───── AVAILABLE DATA
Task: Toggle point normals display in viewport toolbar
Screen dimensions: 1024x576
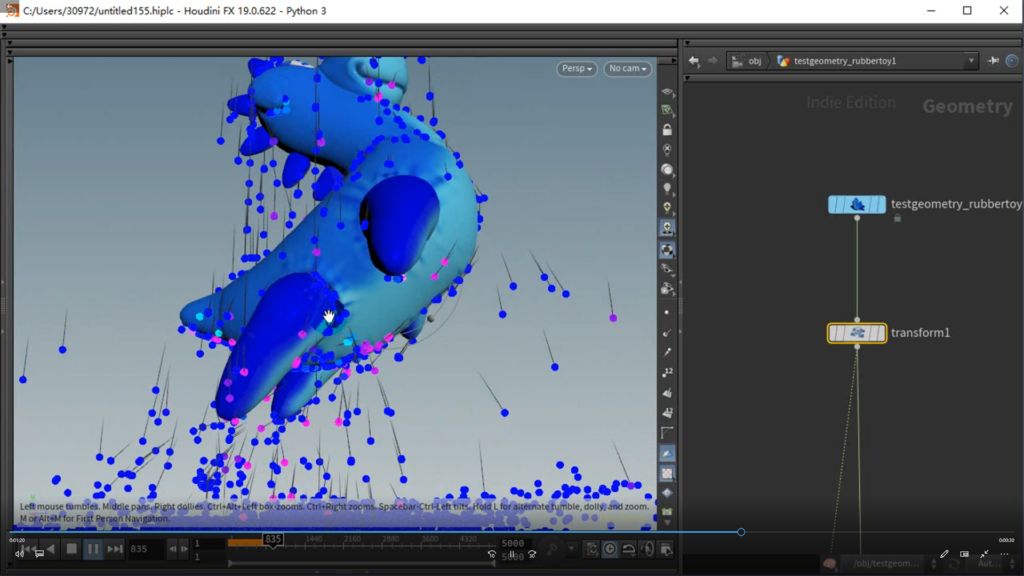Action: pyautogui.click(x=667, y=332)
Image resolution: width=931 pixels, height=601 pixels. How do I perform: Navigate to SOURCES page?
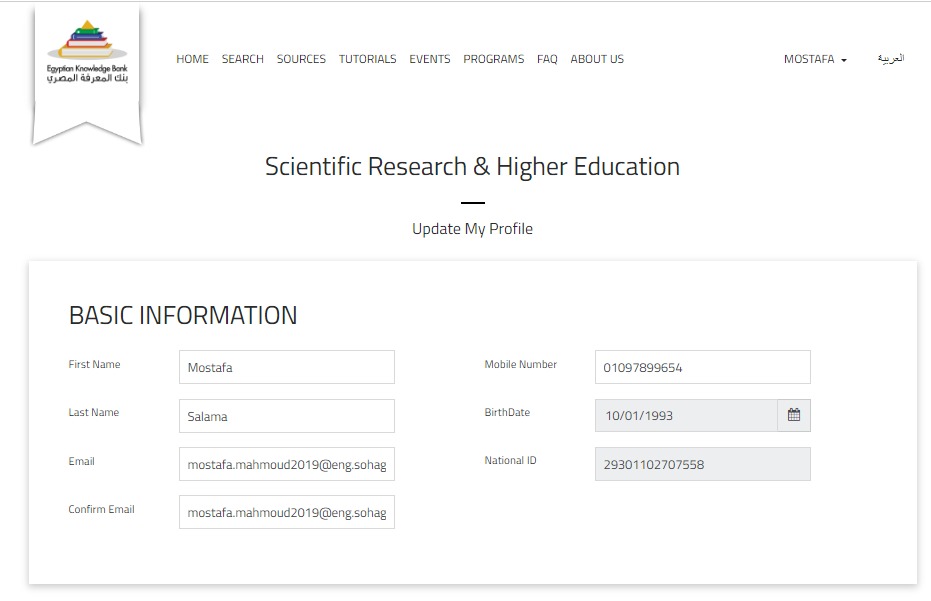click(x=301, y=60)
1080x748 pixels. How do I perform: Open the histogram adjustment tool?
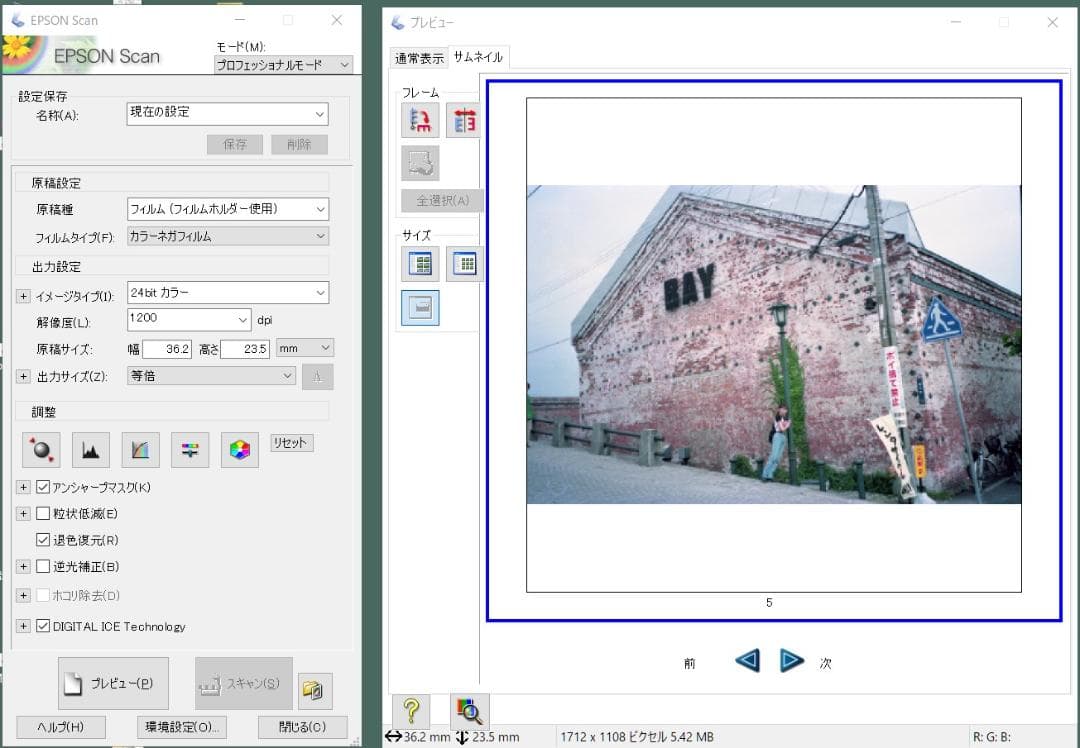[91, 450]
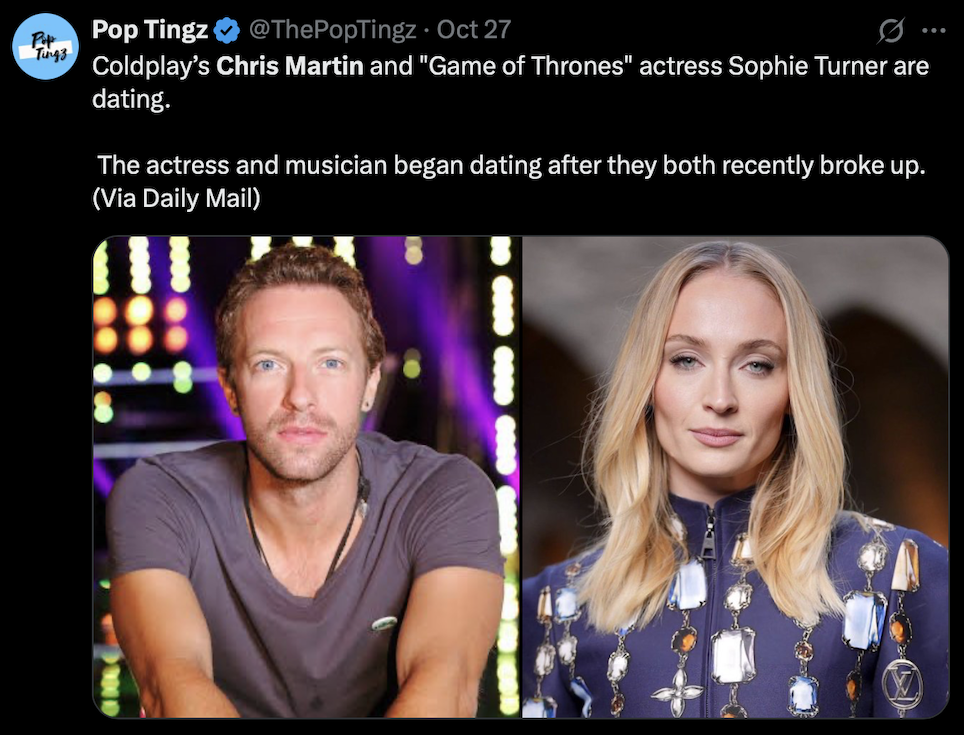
──────────
### WORK ITEM
Copy the lines from the line that contains "Image resolution: width=931" through the end of the records, exactly and with nothing added; leave the pictures out.

### SOLVED PROBLEM
Image resolution: width=931 pixels, height=601 pixels. How do I perform: Navigate to SOURCES page?
click(x=301, y=60)
1080x748 pixels. How do I perform: Open the histogram adjustment tool?
[91, 450]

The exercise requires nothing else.